OBJECTIVE ->
Quote the lines below word for word, beginning with the line that contains "Screen dimensions: 832x681" and continuing through the line that contains "[x=1246, y=818]".

[Records excerpted from a collection]

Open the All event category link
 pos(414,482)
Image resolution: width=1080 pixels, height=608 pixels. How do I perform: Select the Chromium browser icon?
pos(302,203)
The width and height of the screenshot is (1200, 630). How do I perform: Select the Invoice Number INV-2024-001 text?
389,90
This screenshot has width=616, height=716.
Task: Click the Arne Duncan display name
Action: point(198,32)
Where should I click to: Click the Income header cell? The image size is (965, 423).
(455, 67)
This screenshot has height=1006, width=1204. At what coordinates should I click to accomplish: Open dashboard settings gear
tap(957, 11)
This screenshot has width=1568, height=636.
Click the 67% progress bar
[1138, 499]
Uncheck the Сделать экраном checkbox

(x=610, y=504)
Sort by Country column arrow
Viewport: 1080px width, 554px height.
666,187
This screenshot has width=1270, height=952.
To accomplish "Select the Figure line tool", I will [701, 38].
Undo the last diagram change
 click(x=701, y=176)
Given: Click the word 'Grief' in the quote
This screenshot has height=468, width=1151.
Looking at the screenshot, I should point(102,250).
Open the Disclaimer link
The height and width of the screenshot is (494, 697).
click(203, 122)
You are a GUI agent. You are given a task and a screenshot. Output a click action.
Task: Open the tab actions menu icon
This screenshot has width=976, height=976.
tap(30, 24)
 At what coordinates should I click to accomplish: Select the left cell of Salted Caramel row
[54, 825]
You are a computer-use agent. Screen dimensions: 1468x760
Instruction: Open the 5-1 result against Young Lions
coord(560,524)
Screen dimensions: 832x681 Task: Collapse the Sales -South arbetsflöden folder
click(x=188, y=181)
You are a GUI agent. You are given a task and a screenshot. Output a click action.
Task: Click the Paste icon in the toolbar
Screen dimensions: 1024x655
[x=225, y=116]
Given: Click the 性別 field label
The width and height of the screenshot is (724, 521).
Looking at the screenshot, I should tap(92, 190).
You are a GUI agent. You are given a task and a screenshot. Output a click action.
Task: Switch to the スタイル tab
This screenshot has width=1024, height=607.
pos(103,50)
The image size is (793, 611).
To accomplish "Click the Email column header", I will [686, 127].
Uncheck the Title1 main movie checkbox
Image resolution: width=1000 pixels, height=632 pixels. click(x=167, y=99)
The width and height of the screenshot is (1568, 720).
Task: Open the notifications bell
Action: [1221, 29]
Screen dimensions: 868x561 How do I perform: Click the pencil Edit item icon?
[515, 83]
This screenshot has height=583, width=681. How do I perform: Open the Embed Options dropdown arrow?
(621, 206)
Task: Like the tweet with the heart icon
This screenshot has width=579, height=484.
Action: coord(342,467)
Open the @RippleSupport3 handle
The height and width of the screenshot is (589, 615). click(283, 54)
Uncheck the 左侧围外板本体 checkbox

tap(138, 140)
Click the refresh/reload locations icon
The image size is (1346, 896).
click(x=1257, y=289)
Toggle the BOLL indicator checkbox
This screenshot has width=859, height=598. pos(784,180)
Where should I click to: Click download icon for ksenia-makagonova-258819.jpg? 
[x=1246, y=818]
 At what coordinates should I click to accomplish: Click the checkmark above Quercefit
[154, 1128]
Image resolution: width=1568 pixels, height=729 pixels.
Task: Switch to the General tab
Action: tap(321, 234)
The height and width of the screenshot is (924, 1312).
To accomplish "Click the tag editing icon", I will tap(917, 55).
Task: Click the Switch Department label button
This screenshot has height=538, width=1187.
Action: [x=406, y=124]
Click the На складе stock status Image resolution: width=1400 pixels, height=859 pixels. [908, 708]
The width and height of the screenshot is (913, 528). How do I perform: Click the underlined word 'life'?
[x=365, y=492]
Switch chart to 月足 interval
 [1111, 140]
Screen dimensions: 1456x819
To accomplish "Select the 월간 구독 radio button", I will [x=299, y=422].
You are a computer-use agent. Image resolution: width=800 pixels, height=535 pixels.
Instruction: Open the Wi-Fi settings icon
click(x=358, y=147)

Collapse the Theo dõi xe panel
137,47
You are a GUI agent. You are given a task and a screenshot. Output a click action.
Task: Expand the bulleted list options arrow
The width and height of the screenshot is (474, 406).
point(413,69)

EXERCISE RESULT ->
Screen dimensions: 832x681 Task: Collapse the Sales -South arbetsflöden folder
click(x=188, y=181)
You are a GUI agent. You are given a task and a screenshot. Output a click action.
Task: Click the Paste icon in the toolbar
Screen dimensions: 1024x655
[x=225, y=116]
Given: Click the 性別 field label
The width and height of the screenshot is (724, 521).
Looking at the screenshot, I should tap(92, 190).
You are a GUI agent. You are given a task and a screenshot. Output a click action.
Task: Switch to the スタイル tab
This screenshot has width=1024, height=607.
pos(103,50)
The image size is (793, 611).
To accomplish "Click the Email column header", I will [686, 127].
Uncheck the Title1 main movie checkbox
Image resolution: width=1000 pixels, height=632 pixels. click(x=167, y=99)
The width and height of the screenshot is (1568, 720).
Task: Open the notifications bell
Action: [1221, 29]
Screen dimensions: 868x561 How do I perform: Click the pencil Edit item icon?
[515, 83]
This screenshot has height=583, width=681. How do I perform: Open the Embed Options dropdown arrow?
(621, 206)
Task: Like the tweet with the heart icon
This screenshot has width=579, height=484.
Action: coord(342,467)
Open the @RippleSupport3 handle
The height and width of the screenshot is (589, 615). click(283, 54)
Uncheck the 左侧围外板本体 checkbox

tap(138, 140)
Click the refresh/reload locations icon
The image size is (1346, 896).
click(x=1257, y=289)
Toggle the BOLL indicator checkbox
This screenshot has width=859, height=598. pos(784,180)
Where should I click to: Click download icon for ksenia-makagonova-258819.jpg? 
[x=1246, y=818]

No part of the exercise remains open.